Family Responsibilities Discrimination (FRD) is employment discrimination against workers based on their family caregiving responsibilities. Pregnant women, mothers and fathers of young children, and employees with aging parents or sick spouses or partners may encounter FRD. They may be rejected for hire, passed over for promotion, demoted, harassed, or terminated — despite good performance — simply because their employers make personnel decisions based on stereotypical notions of how they will or should act given their family responsibilities.

The thrust of its director, Joan Williams, is set forth in her new book, Reshaping the Work-Family Debate: Why Men and Class Matter.  Williams, as discussed in an interview at the Careerist, seeks to lead the charge for work/life balance for the beta male.

But are men really complaining about the all-or-nothing workplace? How do you know they care about this issue?  
Men come up to me to talk about it all the time

But aren’t those men a self-selected bunch?
There’s a groundswell of men who are interested in the issue. And a growing number of younger men who are insistent on more work/life balance, who want more involvement in their children’s lives.

Let me see if I follow: There are men who would rather spend time with their children than work.  Not entirely shocking.  I know men who would rather play golf than work too, but Work/Golf balance isn’t nearly as catchy. 

Speaking of expectations, you make an interesting point in your book that white- collar men prove their masculinity by working long hours at the office, rather than getting dirty and sweaty like their blue-collar brothers. So is asking men to slow down and share the housework threatening the male ego?
Newsweek recently had an article that was a response to “The End of Men” [an article about the rise of women in the workplace] in The Atlantic. [Newsweek] used the term “re-imagining masculinity,” which I wouldn’t use. Our idea of a successful man is not someone who’s wearing a Snugly.

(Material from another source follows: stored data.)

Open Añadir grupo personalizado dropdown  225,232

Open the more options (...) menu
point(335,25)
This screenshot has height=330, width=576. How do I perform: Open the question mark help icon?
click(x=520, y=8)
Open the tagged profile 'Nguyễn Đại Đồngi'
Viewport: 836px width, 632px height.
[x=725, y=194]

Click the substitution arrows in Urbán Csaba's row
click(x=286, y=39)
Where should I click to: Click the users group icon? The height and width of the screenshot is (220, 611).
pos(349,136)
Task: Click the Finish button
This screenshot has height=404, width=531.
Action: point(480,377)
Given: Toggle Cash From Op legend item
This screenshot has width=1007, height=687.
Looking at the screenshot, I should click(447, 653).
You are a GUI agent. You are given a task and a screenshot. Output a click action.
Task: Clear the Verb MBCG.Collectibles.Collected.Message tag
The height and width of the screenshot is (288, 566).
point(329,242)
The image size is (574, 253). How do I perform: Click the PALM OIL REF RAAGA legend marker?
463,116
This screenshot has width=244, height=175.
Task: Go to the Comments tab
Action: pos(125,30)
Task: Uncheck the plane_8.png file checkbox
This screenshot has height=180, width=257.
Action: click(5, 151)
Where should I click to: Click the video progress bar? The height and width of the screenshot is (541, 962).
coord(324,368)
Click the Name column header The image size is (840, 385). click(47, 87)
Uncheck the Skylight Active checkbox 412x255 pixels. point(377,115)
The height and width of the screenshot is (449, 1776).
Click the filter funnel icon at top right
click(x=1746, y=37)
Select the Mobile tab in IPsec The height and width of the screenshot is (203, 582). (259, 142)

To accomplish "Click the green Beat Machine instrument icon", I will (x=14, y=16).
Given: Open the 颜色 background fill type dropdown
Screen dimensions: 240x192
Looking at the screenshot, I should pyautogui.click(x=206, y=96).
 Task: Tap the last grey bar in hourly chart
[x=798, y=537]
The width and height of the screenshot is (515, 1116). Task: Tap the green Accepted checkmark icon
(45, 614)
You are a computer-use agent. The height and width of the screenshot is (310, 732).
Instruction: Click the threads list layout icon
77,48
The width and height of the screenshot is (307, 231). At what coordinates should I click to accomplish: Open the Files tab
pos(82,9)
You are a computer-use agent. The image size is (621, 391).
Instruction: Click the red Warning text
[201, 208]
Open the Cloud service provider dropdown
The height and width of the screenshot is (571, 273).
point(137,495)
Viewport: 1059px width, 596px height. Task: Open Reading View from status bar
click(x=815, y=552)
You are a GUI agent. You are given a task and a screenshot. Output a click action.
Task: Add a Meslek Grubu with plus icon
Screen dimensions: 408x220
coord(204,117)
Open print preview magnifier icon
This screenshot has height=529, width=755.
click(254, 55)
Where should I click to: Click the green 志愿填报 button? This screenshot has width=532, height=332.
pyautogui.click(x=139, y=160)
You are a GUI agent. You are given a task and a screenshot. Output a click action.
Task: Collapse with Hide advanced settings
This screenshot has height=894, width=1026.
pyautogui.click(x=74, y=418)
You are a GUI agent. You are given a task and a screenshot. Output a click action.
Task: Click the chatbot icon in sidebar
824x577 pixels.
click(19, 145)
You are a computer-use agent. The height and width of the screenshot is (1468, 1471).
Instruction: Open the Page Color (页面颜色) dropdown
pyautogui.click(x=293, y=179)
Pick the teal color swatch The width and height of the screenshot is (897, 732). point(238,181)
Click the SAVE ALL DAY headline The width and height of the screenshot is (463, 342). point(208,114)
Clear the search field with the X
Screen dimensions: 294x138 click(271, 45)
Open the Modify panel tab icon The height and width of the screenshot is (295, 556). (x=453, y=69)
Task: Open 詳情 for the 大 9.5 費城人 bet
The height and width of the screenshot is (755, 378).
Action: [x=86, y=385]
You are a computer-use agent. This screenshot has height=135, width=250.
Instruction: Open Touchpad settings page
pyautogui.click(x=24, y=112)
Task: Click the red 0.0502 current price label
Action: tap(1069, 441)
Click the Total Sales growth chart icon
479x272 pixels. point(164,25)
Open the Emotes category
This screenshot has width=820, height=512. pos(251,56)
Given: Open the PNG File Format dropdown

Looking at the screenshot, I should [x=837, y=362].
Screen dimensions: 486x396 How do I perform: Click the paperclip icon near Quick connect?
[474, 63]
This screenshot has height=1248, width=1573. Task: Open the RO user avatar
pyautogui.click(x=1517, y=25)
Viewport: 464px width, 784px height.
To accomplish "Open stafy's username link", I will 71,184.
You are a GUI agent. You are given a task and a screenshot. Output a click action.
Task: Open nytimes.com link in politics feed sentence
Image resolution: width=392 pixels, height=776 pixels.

So long as we define success as constant devotion to work, change will be difficult.

So us manly lawyer men do it to prove our masculinity because people will laugh at us if we wear a snugly?  Oddly enough, it’s not my idea that a successful man doesn’t wear a Snugly, though a man with reasonably sound judgment will only wear it inside the home or when attending classes at Hastings.

Do you ever get pushback from lawyers about your ideas to change the workplace?
The more traditional ones will sometimes say, “This is la-la land.” But the younger ones have a different view; there’s already a generation war in the law firms.

There’s a pretty good reason for that, Joan.  You see, nowhere in your interview do you mention, no less consider, what lawyers do.  We represent clients.  Clients put their lives and livelihoods in our hands and trust that we will care for them.  They walk out of our offices confident that there is a lawyer who will be responsible for doing everything possible to protect their interests.

There’s little new about the desire of the young set for work/life balance.  We would all love to have plenty of time available to do the things that make us happy, whether that means watching junior’s little league game or swilling that last beer.  Ironically, most of the young lawyers who “have a different view” don’t have children in need of their masculine devotion, so they can fill that spare work/life balance time with happy hour and maybe a quickie with a coed.  But if they don’t start young, the next thing you know is they get used to hard work and never come home for the excellent dinner Suzie prepared for his pleasure.

But what are you gonna do about the clients, Joan?  Who takes care of them when lawyers leave the office at 5 to make it home for dinner?

What’s striking is that this misconceived approach to professional responsibility has an actual home at Hastings Law School.  It’s like a shelter for beta males, a place where they can be surrounded by empathetic and understanding women who empower them to don their Snuglies.  “Oh yes, you are just as masculine as the lawyer who works all hours.  You are every bit as successful, and look dashing in the leopard skin print.”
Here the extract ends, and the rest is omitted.